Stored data
++++++

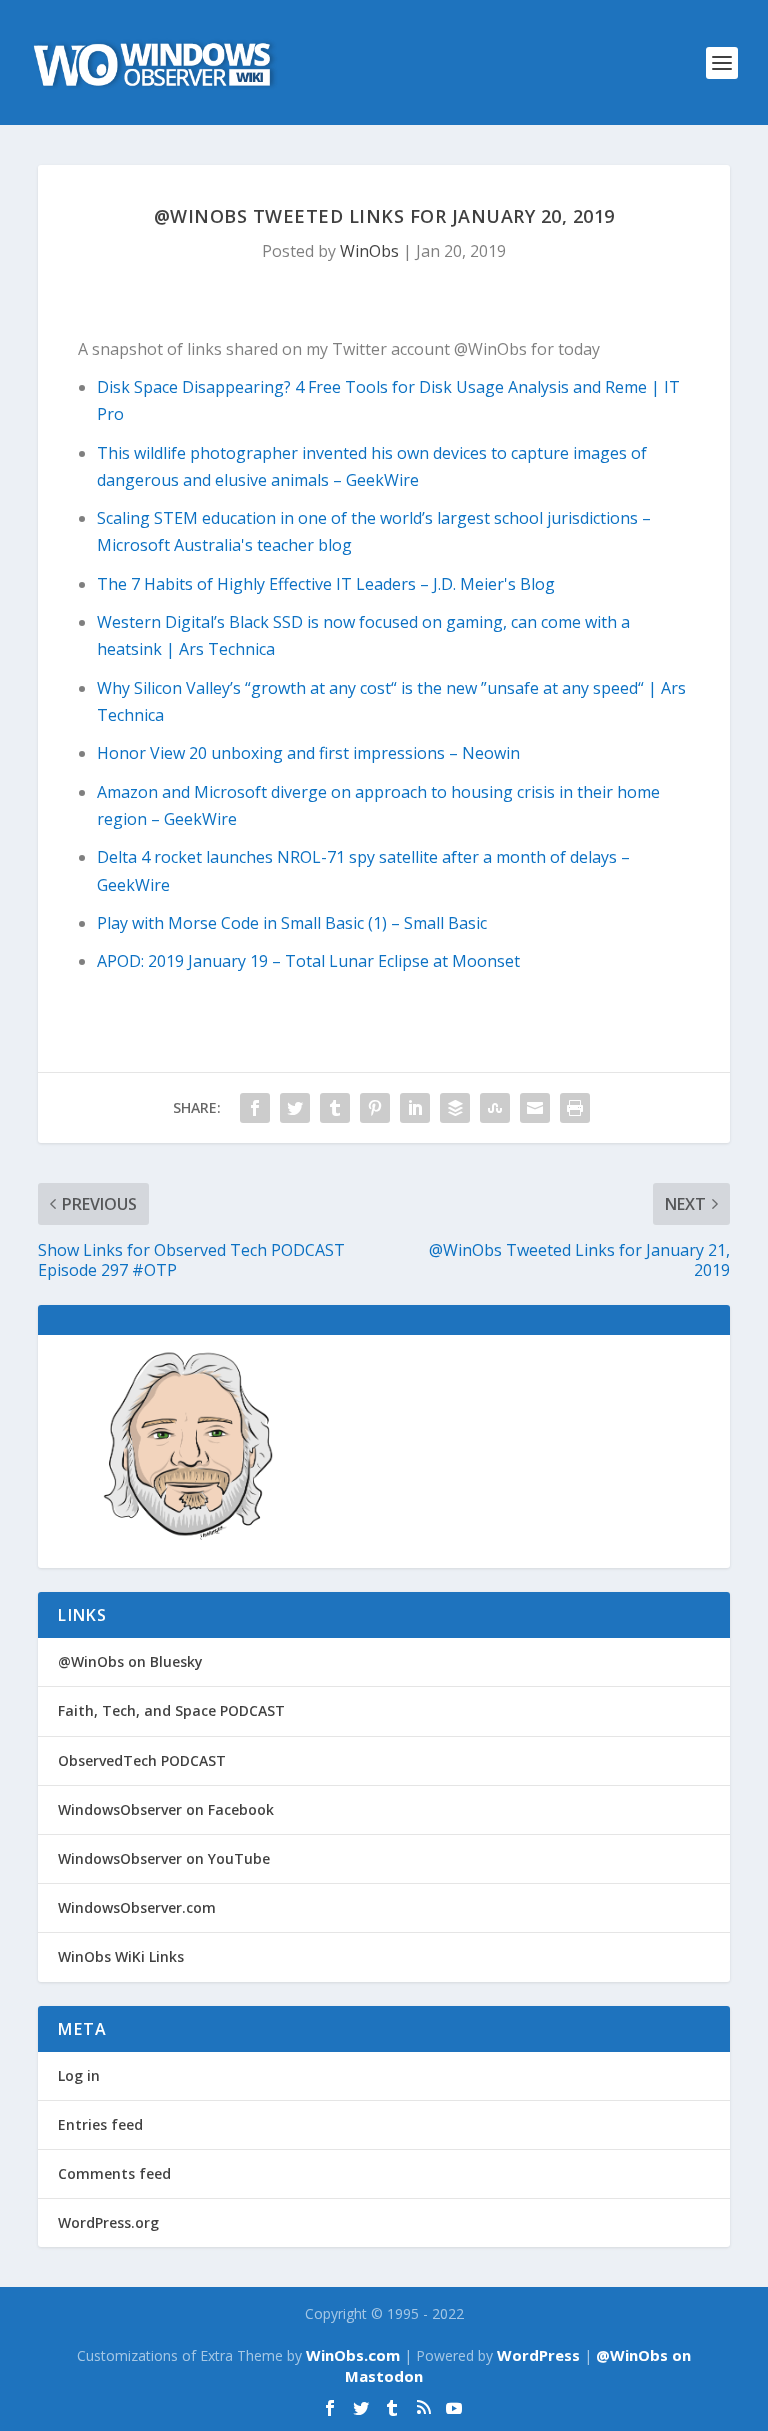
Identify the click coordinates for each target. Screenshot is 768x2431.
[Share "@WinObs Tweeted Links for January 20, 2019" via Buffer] (455, 1108)
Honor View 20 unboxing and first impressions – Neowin (308, 753)
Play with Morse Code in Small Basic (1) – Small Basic (292, 923)
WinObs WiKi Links (121, 1956)
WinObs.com (353, 2355)
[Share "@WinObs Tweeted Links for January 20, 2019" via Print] (575, 1108)
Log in (79, 2075)
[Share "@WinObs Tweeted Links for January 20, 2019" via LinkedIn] (415, 1108)
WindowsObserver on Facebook (166, 1809)
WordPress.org (108, 2222)
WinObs (369, 251)
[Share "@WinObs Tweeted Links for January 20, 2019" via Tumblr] (335, 1108)
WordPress (538, 2355)
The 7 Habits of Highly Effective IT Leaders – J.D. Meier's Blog (326, 584)
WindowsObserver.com (137, 1907)
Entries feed (100, 2124)
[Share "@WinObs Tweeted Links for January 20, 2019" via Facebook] (255, 1108)
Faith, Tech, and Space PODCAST (171, 1710)
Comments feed (114, 2173)
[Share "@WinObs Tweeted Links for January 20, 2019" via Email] (535, 1108)
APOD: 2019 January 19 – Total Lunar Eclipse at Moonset (308, 961)
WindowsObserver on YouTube (164, 1858)
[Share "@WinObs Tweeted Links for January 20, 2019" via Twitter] (295, 1108)
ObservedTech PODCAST (142, 1760)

++++++

▶ **Activity**: Please return only the lines from the one that contains "Comments feed (114, 2173)" through the final line of the entries, each exactly as written.

▶ **Exercise output**:
Comments feed (114, 2173)
[Share "@WinObs Tweeted Links for January 20, 2019" via Email] (535, 1108)
APOD: 2019 January 19 – Total Lunar Eclipse at Moonset (308, 961)
WindowsObserver on YouTube (164, 1858)
[Share "@WinObs Tweeted Links for January 20, 2019" via Twitter] (295, 1108)
ObservedTech PODCAST (142, 1760)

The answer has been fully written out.